Since Body Mass and Culmen Depth are only more highly correlated with 2 other variables (Flipper Length and Delta 15N), and the variables they’re correlated with are highly correlated with 3/4 other variables, we will focus on the 2 variables (Flipper Length and Delta 15N) (since, if we do remove these two variables, Body Mass and Culmen Depth will be fine because they’re no longer highly correlated with another variable).
We’ll begin with Flipper Length. As we can see from the correlation matrix, not only does Flipper Length have the highest correlation coefficients out of any other variable, but it is also highly correlated with the most amount of variables (4)! This suggests that we should remove Flipper Length because removing it may significantly decrease interaction effects between variables. However, before we decide to remove it, let’s take a look at our density plot for Flipper Length that was constructed in the previous section. Looking at the plot, we can see that Flipper Length could potentially be useful in distinguishing Gentoo from Adelie and Chinstrap. However, Culmen Depth’s density plot suggests that it can also do the same and, unlike Flipper Length, without the added threat of high correlation coefficients/interaction effects. Thus, we will remove Flipper Length as a contender for our final numerical predictors.
Next, let’s examine Delta 15N. The correlation coefficients for Delta 15N aren’t as high the ones for Flipper Length, but they are still on the higher side (~abs(0.54-0.58)) and it is highly correlated with 3 other variables. Let’s take a look at its density plot. Its density plot is not convincing enough for us to keep it; in addition to the fact that Delta 15N is more highly correlated with 3 other variables, the densities are too close to each other/on top of one another to convince us that it’s a good predictor. Thus, we will also remove Delta 15N as a contender for our final numerical predictors.

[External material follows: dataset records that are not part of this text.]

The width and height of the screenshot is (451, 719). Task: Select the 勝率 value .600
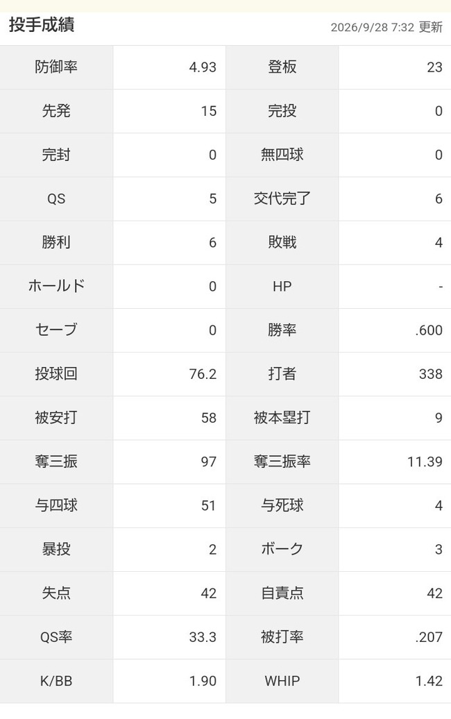pyautogui.click(x=429, y=330)
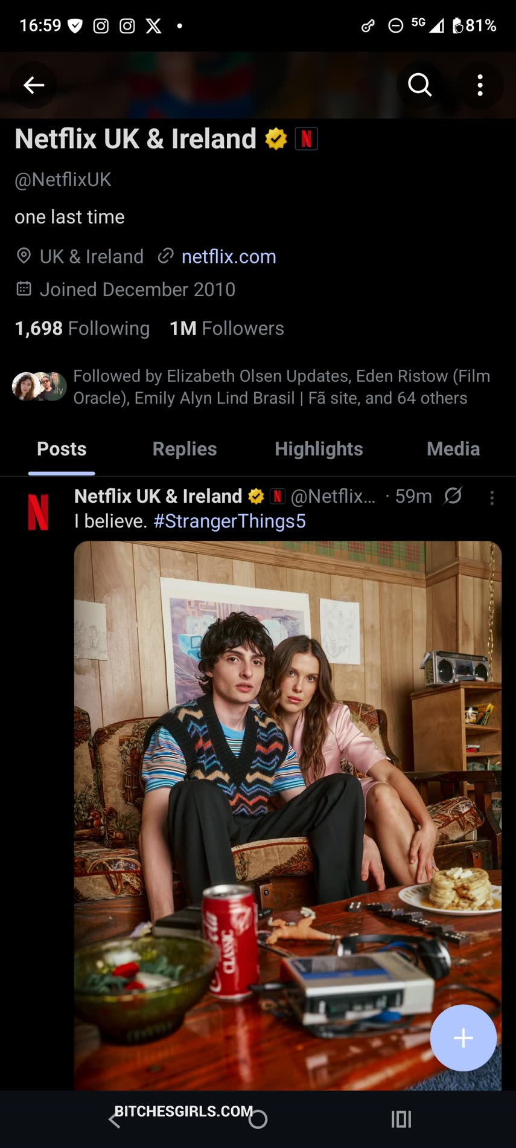The height and width of the screenshot is (1148, 516).
Task: Open the profile three-dot overflow menu
Action: click(x=480, y=85)
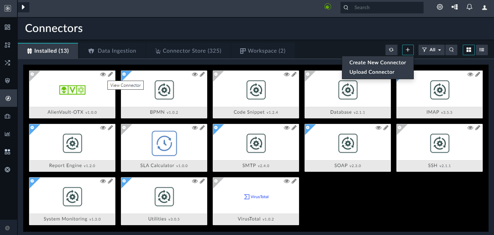The width and height of the screenshot is (494, 235).
Task: Open notifications via the bell icon
Action: click(x=469, y=7)
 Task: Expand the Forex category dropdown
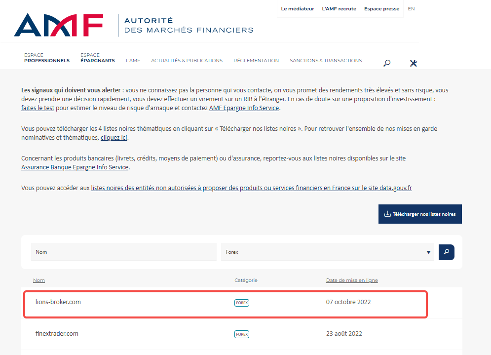coord(428,252)
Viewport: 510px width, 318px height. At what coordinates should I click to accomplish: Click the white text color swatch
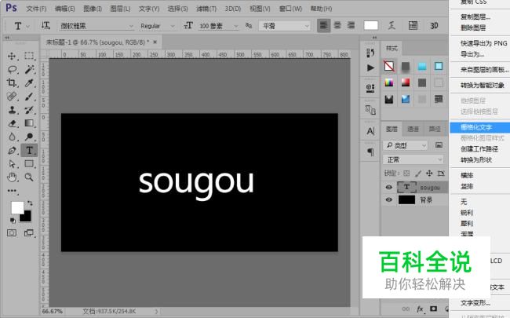coord(371,25)
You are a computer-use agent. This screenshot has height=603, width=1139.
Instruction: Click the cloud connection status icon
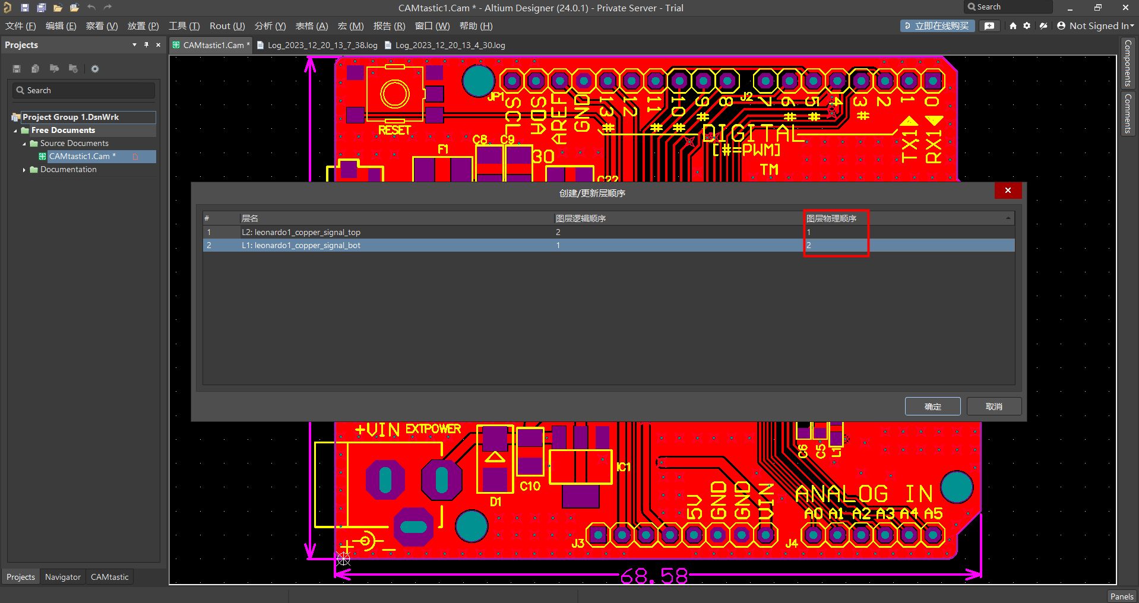pos(1043,26)
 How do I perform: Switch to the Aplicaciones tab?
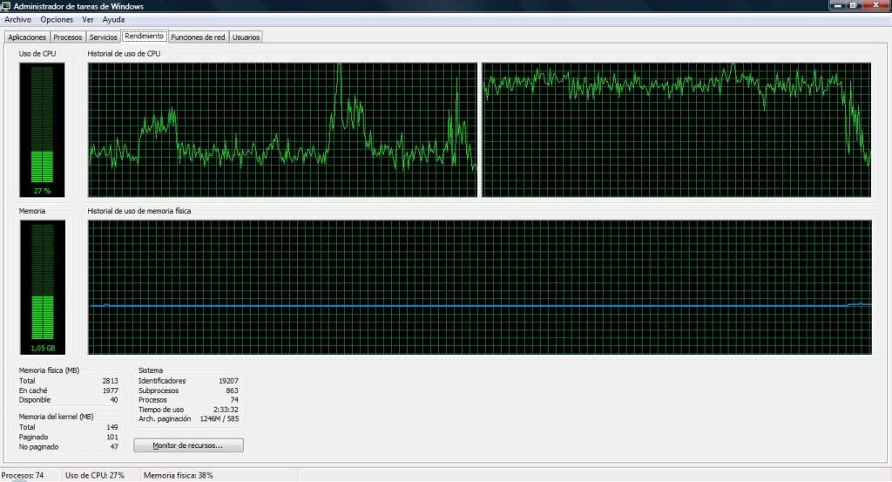coord(27,37)
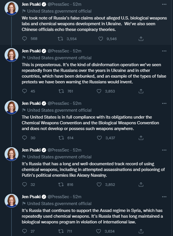173x236 pixels.
Task: Reply to the tweet with 27 replies
Action: point(25,231)
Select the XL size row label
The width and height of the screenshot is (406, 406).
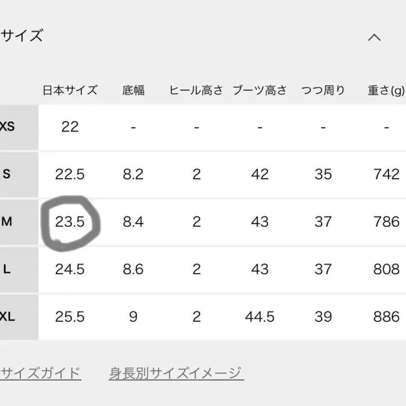click(x=8, y=317)
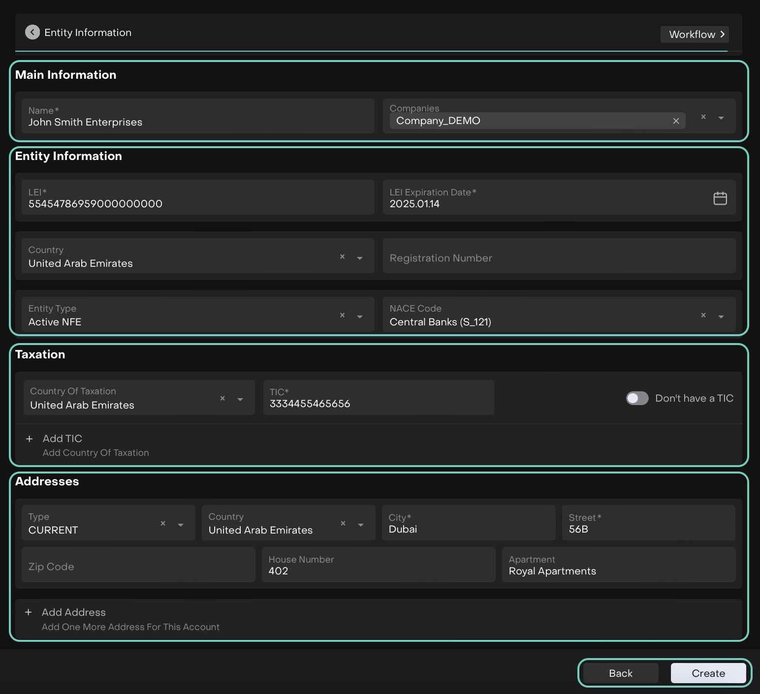Screen dimensions: 760x694
Task: Clear the Country Of Taxation value
Action: (222, 399)
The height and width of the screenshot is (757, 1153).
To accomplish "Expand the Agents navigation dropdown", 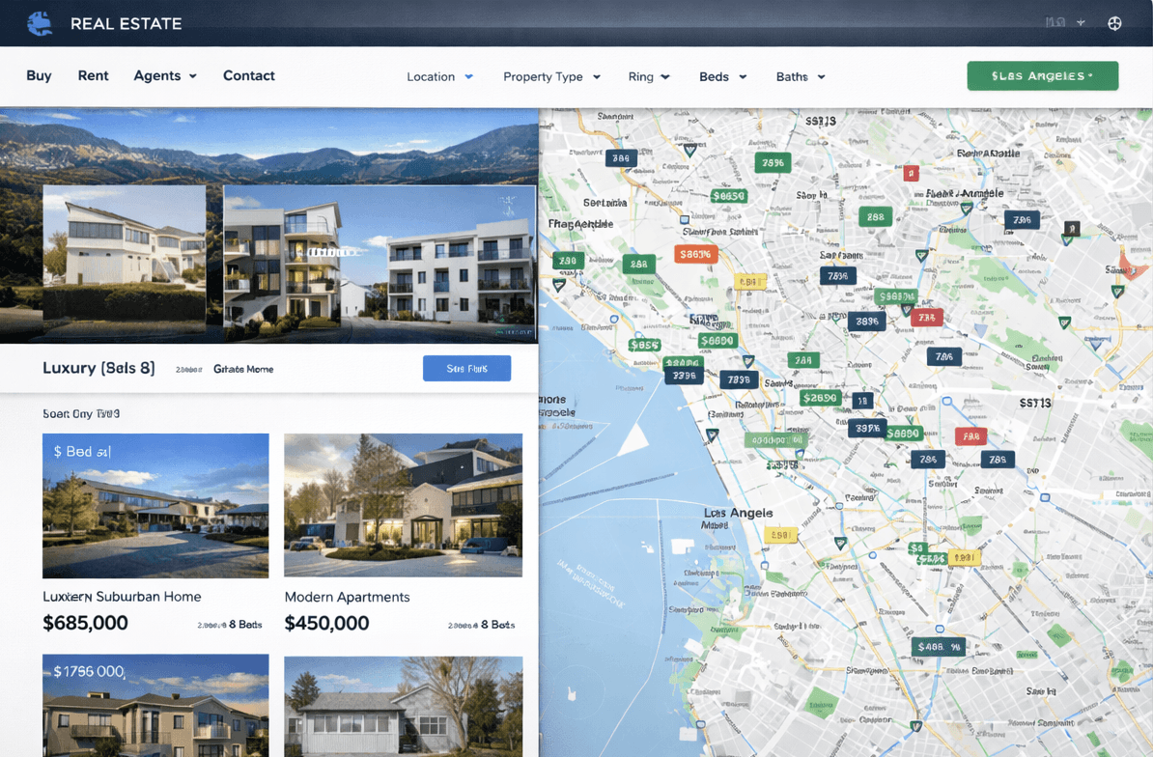I will pyautogui.click(x=164, y=75).
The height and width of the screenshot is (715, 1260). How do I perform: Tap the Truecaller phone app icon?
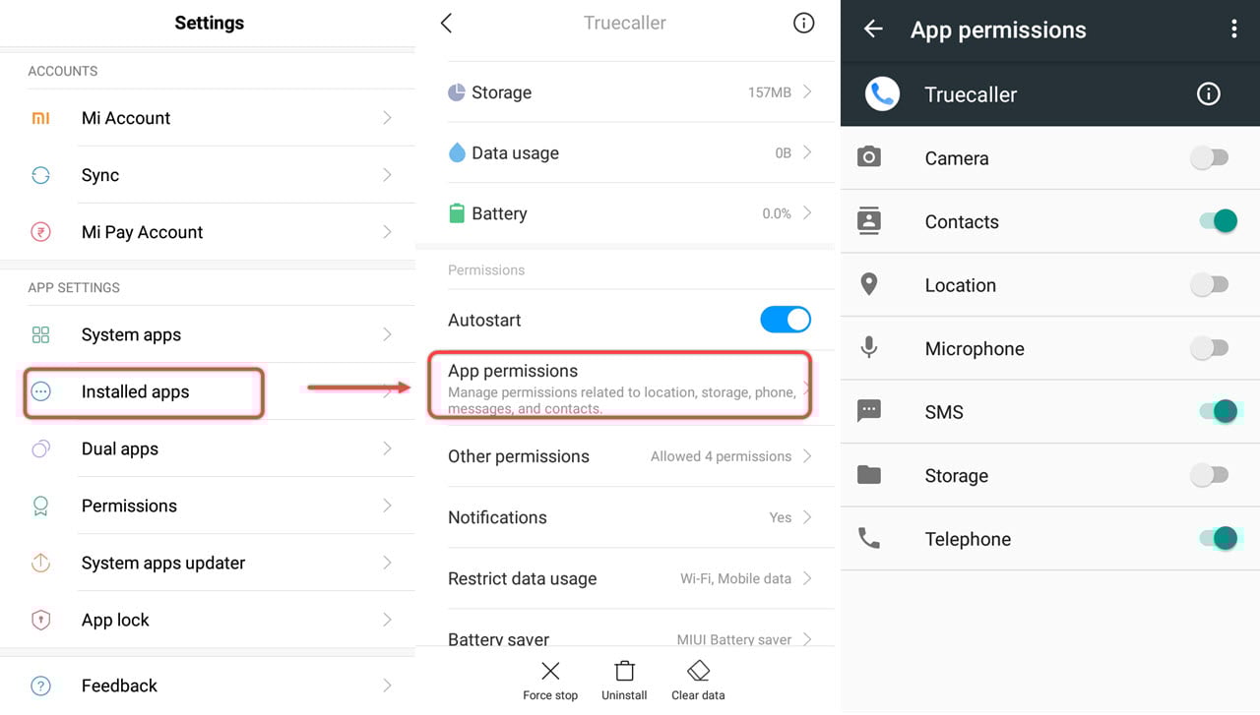tap(882, 94)
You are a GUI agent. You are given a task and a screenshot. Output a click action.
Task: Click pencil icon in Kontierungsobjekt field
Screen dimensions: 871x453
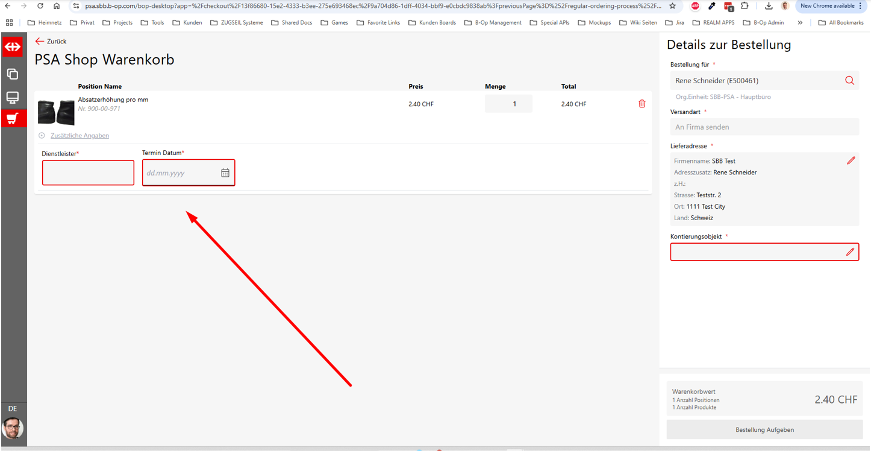(x=850, y=252)
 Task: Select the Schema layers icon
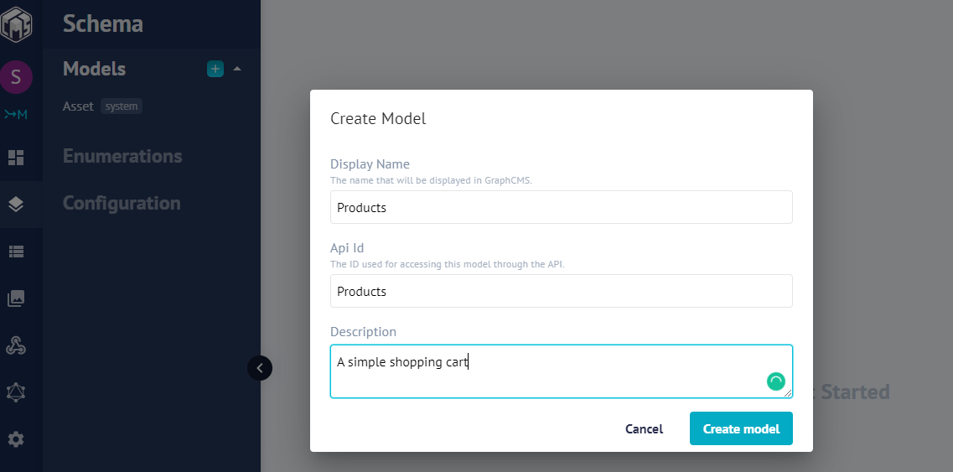[x=16, y=205]
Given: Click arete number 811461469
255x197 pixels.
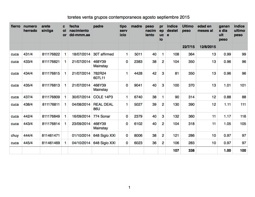Looking at the screenshot, I should pos(51,143).
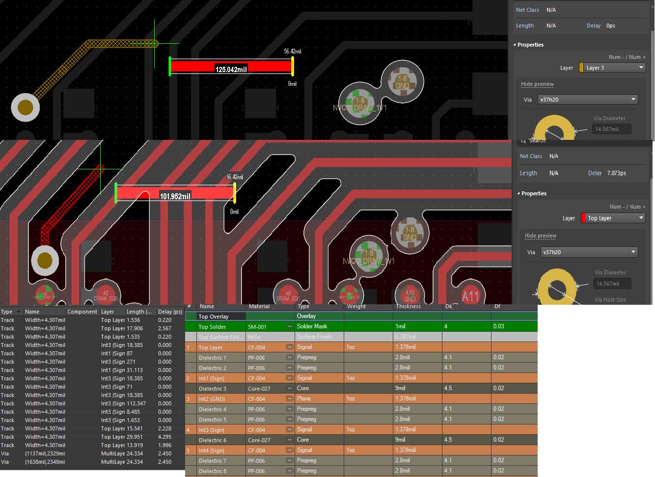
Task: Click red Top Layer color swatch
Action: pos(583,218)
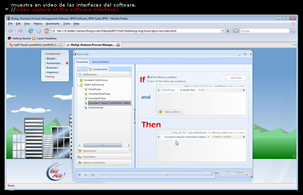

Since we removed Flipper Length and Delta 15N, Body Mass and Culmen Depth are no longer highly correlated with the other final numerical predictor contenders and thus are still in the running.
Our current contenders are Body Mass, Culmen Depth, Culmen Length, and Delta 13C. From the density plots, it appears that Culmen Depth and Culmen Length may be our best numerical predictors, but we will use logistic regression to verify this after we choose our final categorical predictor contenders.
For our categorical data:
The categorical data we analyzed in the exploratory data analysis section includes the variables Sex, Island, and Clutch Completion.
To analyze the significance of Sex and Island, we constructed side-by-side bar charts to help us see the amount of female and male penguins by species by island and a corresponding table to verify the results of our figure. From the figure, we can see that each Island has a different mixture of species: Biscoe has Adelie and Gentoo (though, there’s significantly more Gentoo), Dream has Adelie and Chinstrap, and Torgersen only has Adelie. This observation suggests that Island may be a good predictor; for example, if our penguin is on Torgersen, it’s most likely of the species Adelie. The figure also suggests that Sex may be a bad predictor; there is about a 50/50 ratio of female to male penguins on each Island for each Species. This observation is further backed up by the corresponding table we constructed that showcases the amount of females and males for each species on each island. Thus, we will remove Sex as a final categorical variable contender.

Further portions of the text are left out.